:: Written exercise ::
Retype the following entries exactly as they appear, character for character.
— START OF Material for this task —
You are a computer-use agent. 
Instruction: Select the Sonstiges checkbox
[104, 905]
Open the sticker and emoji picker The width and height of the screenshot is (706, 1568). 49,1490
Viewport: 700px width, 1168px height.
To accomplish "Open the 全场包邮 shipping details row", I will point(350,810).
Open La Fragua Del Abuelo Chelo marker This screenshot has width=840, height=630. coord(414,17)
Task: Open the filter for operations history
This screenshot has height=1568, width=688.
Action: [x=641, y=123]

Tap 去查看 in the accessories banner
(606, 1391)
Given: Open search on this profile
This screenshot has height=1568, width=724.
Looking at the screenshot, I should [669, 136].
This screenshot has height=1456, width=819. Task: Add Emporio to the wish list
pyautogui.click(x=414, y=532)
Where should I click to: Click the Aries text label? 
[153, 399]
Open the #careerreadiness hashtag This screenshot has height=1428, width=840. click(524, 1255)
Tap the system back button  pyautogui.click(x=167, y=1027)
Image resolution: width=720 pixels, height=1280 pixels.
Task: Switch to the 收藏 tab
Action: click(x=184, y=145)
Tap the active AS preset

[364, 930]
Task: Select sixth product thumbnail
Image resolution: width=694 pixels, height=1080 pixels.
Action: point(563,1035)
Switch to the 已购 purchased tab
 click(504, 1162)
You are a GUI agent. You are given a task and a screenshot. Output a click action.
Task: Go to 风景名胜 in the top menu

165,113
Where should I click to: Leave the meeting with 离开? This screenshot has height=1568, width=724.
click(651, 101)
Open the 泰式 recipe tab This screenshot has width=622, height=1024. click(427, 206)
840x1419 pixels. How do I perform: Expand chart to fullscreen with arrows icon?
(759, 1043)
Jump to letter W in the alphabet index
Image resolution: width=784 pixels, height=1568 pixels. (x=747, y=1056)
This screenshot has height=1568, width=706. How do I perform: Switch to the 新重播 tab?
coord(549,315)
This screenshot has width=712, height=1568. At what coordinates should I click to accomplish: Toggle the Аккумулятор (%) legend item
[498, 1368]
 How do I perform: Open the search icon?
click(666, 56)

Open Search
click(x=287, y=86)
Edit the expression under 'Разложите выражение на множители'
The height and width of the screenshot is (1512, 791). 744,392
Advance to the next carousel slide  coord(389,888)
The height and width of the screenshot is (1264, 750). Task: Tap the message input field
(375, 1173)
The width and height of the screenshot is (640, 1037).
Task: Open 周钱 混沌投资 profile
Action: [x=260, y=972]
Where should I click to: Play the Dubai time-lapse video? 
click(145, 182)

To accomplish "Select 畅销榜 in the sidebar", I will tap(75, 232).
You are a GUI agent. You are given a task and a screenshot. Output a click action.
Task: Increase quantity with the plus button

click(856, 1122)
— END OF Material for this task —
:: Exercise result ::
You are a computer-use agent. 
Instruction: Select the Sonstiges checkbox
[104, 905]
Open the sticker and emoji picker The width and height of the screenshot is (706, 1568). 49,1490
Viewport: 700px width, 1168px height.
To accomplish "Open the 全场包邮 shipping details row", I will point(350,810).
Open La Fragua Del Abuelo Chelo marker This screenshot has width=840, height=630. coord(414,17)
Task: Open the filter for operations history
This screenshot has height=1568, width=688.
Action: [x=641, y=123]

Tap 去查看 in the accessories banner
(606, 1391)
Given: Open search on this profile
This screenshot has height=1568, width=724.
Looking at the screenshot, I should [669, 136].
This screenshot has height=1456, width=819. Task: Add Emporio to the wish list
pyautogui.click(x=414, y=532)
Where should I click to: Click the Aries text label? 
[153, 399]
Open the #careerreadiness hashtag This screenshot has height=1428, width=840. click(524, 1255)
Tap the system back button  pyautogui.click(x=167, y=1027)
Image resolution: width=720 pixels, height=1280 pixels.
Task: Switch to the 收藏 tab
Action: click(x=184, y=145)
Tap the active AS preset

[364, 930]
Task: Select sixth product thumbnail
Image resolution: width=694 pixels, height=1080 pixels.
Action: point(563,1035)
Switch to the 已购 purchased tab
 click(504, 1162)
You are a GUI agent. You are given a task and a screenshot. Output a click action.
Task: Go to 风景名胜 in the top menu

165,113
Where should I click to: Leave the meeting with 离开? This screenshot has height=1568, width=724.
click(651, 101)
Open the 泰式 recipe tab This screenshot has width=622, height=1024. click(427, 206)
840x1419 pixels. How do I perform: Expand chart to fullscreen with arrows icon?
(759, 1043)
Jump to letter W in the alphabet index
Image resolution: width=784 pixels, height=1568 pixels. (x=747, y=1056)
This screenshot has height=1568, width=706. How do I perform: Switch to the 新重播 tab?
coord(549,315)
This screenshot has width=712, height=1568. At what coordinates should I click to accomplish: Toggle the Аккумулятор (%) legend item
[498, 1368]
 How do I perform: Open the search icon?
click(666, 56)

Open Search
click(x=287, y=86)
Edit the expression under 'Разложите выражение на множители'
The height and width of the screenshot is (1512, 791). 744,392
Advance to the next carousel slide  coord(389,888)
The height and width of the screenshot is (1264, 750). Task: Tap the message input field
(375, 1173)
The width and height of the screenshot is (640, 1037).
Task: Open 周钱 混沌投资 profile
Action: [x=260, y=972]
Where should I click to: Play the Dubai time-lapse video? 
click(145, 182)

To accomplish "Select 畅销榜 in the sidebar", I will tap(75, 232).
You are a GUI agent. You are given a task and a screenshot. Output a click action.
Task: Increase quantity with the plus button

click(856, 1122)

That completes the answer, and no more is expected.